Goal:
Copy the material below line for line without changing anything, and leave out the pictures.

Supplied material:

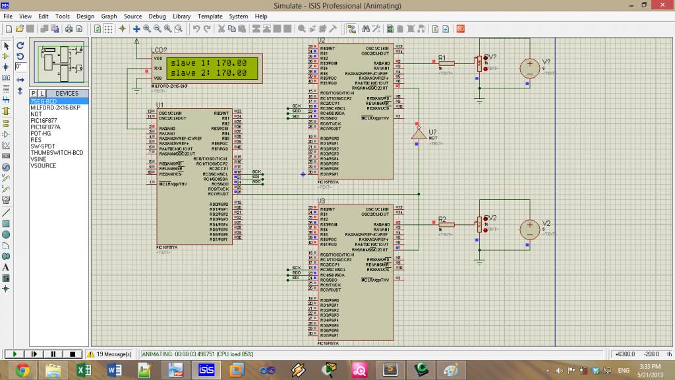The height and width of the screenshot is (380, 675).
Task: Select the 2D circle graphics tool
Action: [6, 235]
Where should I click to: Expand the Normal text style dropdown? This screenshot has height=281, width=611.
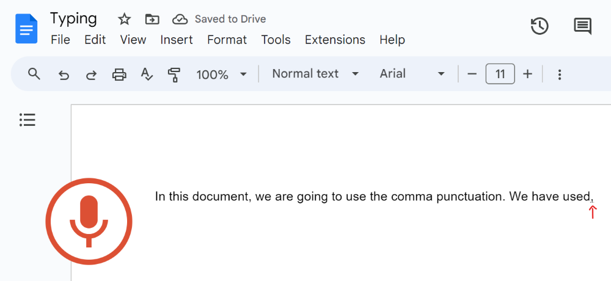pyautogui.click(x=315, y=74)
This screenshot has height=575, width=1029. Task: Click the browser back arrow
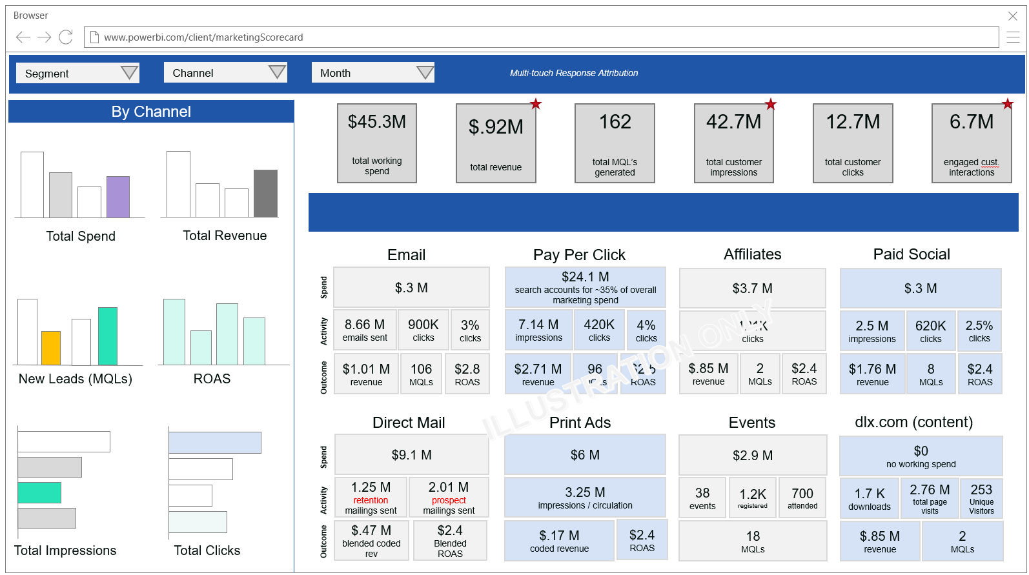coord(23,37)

In response:
The height and width of the screenshot is (380, 675).
Task: Select the 2D circle graphics tool
Action: [6, 235]
Where should I click to: Expand the Normal text style dropdown? This screenshot has height=281, width=611.
pyautogui.click(x=315, y=74)
This screenshot has height=575, width=1029. Task: Click the browser back arrow
coord(23,37)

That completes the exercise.